Recorded data:
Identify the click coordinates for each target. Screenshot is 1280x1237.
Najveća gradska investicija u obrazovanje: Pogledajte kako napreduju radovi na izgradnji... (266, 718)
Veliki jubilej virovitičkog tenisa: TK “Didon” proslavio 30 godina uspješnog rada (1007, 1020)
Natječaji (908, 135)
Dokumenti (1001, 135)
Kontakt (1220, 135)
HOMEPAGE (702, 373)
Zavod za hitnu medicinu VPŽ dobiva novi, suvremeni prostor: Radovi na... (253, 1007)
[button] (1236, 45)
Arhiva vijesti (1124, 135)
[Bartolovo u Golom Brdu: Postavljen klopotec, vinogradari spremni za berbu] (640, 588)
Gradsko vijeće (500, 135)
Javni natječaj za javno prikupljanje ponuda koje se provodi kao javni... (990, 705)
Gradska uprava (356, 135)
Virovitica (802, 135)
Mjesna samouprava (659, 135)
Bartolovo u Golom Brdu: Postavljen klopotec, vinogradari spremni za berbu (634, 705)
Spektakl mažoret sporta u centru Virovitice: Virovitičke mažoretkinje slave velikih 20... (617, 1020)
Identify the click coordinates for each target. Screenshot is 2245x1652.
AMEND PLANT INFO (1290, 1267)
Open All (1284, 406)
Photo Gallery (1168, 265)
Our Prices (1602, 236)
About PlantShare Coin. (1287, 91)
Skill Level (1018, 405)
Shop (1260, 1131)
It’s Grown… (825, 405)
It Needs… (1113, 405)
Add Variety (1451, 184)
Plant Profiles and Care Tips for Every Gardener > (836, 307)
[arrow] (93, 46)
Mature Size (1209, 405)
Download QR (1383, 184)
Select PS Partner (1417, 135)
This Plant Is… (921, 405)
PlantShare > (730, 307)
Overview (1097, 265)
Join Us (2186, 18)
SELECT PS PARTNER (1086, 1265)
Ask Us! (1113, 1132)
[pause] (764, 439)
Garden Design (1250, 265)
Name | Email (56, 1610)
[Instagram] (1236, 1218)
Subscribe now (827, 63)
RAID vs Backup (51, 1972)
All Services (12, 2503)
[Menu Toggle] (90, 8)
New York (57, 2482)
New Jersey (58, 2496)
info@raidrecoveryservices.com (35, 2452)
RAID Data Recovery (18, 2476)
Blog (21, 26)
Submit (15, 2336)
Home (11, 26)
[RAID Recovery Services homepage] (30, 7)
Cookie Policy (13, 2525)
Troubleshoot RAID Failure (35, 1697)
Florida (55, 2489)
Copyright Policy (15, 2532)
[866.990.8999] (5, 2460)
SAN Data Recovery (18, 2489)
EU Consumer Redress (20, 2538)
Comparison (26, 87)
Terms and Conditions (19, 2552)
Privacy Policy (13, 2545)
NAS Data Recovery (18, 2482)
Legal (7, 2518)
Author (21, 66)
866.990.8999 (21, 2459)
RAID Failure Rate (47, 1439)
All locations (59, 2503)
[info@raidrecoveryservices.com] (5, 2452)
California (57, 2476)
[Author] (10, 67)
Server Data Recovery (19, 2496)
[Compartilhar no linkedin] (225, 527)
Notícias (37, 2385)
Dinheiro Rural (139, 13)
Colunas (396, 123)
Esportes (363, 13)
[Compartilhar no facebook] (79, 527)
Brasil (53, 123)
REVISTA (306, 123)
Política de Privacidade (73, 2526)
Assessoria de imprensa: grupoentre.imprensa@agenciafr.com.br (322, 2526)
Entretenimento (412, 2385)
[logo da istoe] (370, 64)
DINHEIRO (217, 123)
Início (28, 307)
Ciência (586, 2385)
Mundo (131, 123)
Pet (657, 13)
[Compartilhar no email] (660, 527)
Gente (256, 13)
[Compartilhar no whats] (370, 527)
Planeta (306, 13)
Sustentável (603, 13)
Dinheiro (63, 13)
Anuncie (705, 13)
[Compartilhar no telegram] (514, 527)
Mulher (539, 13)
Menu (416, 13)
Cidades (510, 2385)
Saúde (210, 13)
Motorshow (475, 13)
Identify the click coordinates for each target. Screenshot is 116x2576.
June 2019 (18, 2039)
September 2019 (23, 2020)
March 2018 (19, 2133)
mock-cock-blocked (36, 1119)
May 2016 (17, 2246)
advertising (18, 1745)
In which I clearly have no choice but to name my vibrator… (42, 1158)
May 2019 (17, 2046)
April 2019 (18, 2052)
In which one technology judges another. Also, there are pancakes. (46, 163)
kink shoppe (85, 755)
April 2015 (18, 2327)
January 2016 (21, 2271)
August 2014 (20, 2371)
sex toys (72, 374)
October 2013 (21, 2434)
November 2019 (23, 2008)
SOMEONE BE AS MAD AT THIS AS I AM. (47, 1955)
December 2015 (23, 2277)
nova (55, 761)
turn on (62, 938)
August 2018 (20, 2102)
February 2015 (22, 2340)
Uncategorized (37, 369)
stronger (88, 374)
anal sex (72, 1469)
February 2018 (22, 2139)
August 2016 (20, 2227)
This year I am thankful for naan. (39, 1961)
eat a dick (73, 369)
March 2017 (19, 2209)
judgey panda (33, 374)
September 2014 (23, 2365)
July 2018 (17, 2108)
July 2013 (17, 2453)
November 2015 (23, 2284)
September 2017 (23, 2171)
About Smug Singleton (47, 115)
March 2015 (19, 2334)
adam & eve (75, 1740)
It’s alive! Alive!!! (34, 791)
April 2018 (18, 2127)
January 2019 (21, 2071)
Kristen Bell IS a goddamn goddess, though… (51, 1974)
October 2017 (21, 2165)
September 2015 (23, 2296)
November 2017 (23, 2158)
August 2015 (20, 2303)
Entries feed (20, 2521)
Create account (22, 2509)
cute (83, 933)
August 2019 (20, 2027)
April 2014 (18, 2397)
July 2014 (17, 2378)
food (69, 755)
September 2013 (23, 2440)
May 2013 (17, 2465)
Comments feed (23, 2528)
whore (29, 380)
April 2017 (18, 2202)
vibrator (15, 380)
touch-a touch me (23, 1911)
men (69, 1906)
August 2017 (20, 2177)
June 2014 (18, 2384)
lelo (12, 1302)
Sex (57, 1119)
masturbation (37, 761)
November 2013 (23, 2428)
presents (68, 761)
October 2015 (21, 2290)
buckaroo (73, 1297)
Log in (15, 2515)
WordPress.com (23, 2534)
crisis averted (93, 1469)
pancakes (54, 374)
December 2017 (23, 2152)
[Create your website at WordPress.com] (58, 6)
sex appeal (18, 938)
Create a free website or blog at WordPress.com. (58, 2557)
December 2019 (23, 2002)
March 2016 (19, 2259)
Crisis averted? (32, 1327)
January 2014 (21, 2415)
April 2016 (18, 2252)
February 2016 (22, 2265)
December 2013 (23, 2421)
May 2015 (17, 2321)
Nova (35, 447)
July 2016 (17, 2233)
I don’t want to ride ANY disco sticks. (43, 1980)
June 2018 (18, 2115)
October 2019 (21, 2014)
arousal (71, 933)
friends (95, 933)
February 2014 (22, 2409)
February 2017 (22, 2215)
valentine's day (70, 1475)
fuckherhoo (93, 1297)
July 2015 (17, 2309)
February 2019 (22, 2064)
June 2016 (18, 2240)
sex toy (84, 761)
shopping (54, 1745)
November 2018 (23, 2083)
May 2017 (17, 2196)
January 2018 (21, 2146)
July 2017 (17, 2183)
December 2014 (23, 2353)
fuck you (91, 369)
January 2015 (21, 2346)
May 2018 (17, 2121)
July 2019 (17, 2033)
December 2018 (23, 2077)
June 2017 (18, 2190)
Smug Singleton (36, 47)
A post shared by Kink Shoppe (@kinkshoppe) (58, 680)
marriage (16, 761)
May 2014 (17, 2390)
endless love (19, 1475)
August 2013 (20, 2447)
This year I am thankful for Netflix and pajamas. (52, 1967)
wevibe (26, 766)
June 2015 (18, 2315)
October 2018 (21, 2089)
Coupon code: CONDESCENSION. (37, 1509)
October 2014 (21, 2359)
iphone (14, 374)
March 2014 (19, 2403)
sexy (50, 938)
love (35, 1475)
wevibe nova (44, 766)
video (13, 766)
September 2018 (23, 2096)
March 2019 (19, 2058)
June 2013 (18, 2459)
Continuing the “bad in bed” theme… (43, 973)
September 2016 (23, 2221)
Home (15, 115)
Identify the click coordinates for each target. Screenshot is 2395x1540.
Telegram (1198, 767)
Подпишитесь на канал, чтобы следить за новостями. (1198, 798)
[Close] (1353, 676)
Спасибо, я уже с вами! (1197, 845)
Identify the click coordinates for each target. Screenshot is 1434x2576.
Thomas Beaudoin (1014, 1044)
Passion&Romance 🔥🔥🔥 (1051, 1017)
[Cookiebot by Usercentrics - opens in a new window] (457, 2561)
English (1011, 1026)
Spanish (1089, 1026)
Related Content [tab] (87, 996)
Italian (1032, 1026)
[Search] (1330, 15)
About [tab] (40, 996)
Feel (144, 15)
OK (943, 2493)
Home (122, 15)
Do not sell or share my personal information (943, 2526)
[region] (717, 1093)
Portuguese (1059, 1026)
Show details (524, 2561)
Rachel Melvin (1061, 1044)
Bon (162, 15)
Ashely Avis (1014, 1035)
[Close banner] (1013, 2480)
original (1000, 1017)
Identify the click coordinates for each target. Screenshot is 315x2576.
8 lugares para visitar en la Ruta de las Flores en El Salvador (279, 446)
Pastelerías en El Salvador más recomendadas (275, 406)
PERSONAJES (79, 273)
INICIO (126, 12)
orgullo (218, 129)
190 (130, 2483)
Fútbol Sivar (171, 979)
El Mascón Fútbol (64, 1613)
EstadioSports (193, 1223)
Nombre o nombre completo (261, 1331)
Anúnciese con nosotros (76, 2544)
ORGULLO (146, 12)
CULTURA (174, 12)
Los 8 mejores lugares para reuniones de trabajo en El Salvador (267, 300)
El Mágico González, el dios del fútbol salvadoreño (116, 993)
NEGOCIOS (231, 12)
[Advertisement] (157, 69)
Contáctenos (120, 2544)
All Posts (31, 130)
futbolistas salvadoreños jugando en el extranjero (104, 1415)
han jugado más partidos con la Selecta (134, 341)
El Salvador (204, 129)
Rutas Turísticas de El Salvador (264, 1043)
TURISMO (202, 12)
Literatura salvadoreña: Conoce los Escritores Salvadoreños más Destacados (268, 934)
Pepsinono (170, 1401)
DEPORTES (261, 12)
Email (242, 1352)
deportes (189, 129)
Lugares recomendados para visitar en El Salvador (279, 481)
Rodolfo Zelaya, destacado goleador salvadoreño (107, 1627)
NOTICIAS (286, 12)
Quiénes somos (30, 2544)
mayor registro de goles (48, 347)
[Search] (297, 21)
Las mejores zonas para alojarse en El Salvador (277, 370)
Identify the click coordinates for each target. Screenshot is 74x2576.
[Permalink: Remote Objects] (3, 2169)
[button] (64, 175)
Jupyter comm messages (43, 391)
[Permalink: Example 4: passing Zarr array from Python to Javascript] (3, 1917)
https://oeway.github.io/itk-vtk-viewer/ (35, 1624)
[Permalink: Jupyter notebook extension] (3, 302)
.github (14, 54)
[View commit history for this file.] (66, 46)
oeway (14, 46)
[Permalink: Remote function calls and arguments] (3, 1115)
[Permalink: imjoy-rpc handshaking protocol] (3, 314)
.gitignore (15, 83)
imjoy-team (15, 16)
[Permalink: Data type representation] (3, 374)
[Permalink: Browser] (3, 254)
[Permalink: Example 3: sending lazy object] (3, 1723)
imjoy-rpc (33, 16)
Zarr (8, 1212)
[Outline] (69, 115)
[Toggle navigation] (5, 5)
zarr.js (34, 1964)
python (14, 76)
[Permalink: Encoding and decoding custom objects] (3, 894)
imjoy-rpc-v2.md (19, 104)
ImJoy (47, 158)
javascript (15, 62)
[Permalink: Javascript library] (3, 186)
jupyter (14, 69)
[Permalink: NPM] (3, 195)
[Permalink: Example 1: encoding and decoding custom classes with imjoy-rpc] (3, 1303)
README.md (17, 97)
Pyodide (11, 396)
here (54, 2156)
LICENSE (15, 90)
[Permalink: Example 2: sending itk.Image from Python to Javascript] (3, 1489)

§ **ACTION ITEM**
Transcribe the records above from the line holding "[Menu Toggle] (90, 8)" down to the line holding "This year I am thankful for naan. (39, 1961)", inclusive, without adding anything.

§ **SOLUTION FOR THIS EXERCISE**
[Menu Toggle] (90, 8)
New York (57, 2482)
New Jersey (58, 2496)
info@raidrecoveryservices.com (35, 2452)
RAID Data Recovery (18, 2476)
Blog (21, 26)
Submit (15, 2336)
Home (11, 26)
[RAID Recovery Services homepage] (30, 7)
Cookie Policy (13, 2525)
Troubleshoot RAID Failure (35, 1697)
Florida (55, 2489)
Copyright Policy (15, 2532)
[866.990.8999] (5, 2460)
SAN Data Recovery (18, 2489)
EU Consumer Redress (20, 2538)
Comparison (26, 87)
Terms and Conditions (19, 2552)
Privacy Policy (13, 2545)
NAS Data Recovery (18, 2482)
Legal (7, 2518)
Author (21, 66)
866.990.8999 (21, 2459)
RAID Failure Rate (47, 1439)
All locations (59, 2503)
[info@raidrecoveryservices.com] (5, 2452)
California (57, 2476)
[Author] (10, 67)
Server Data Recovery (19, 2496)
[Compartilhar no linkedin] (225, 527)
Notícias (37, 2385)
Dinheiro Rural (139, 13)
Colunas (396, 123)
Esportes (363, 13)
[Compartilhar no facebook] (79, 527)
Brasil (53, 123)
REVISTA (306, 123)
Política de Privacidade (73, 2526)
Assessoria de imprensa: grupoentre.imprensa@agenciafr.com.br (322, 2526)
Entretenimento (412, 2385)
[logo da istoe] (370, 64)
DINHEIRO (217, 123)
Início (28, 307)
Ciência (586, 2385)
Mundo (131, 123)
Pet (657, 13)
[Compartilhar no email] (660, 527)
Gente (256, 13)
[Compartilhar no whats] (370, 527)
Planeta (306, 13)
Sustentável (603, 13)
Dinheiro (63, 13)
Anuncie (705, 13)
[Compartilhar no telegram] (514, 527)
Mulher (539, 13)
Menu (416, 13)
Cidades (510, 2385)
Saúde (210, 13)
Motorshow (475, 13)
Identify the click coordinates for each target. Screenshot is 116x2576.
June 2019 (18, 2039)
September 2019 (23, 2020)
March 2018 (19, 2133)
mock-cock-blocked (36, 1119)
May 2016 (17, 2246)
advertising (18, 1745)
In which I clearly have no choice but to name my vibrator… (42, 1158)
May 2019 (17, 2046)
April 2019 (18, 2052)
In which one technology judges another. Also, there are pancakes. (46, 163)
kink shoppe (85, 755)
April 2015 (18, 2327)
January 2016 (21, 2271)
August 2014 (20, 2371)
sex toys (72, 374)
October 2013 (21, 2434)
November 2019 (23, 2008)
SOMEONE BE AS MAD AT THIS AS I AM. (47, 1955)
December 2015 (23, 2277)
nova (55, 761)
turn on (62, 938)
August 2018 (20, 2102)
February 2015 (22, 2340)
Uncategorized (37, 369)
stronger (88, 374)
anal sex (72, 1469)
February 2018 (22, 2139)
August 2016 (20, 2227)
This year I am thankful for naan. (39, 1961)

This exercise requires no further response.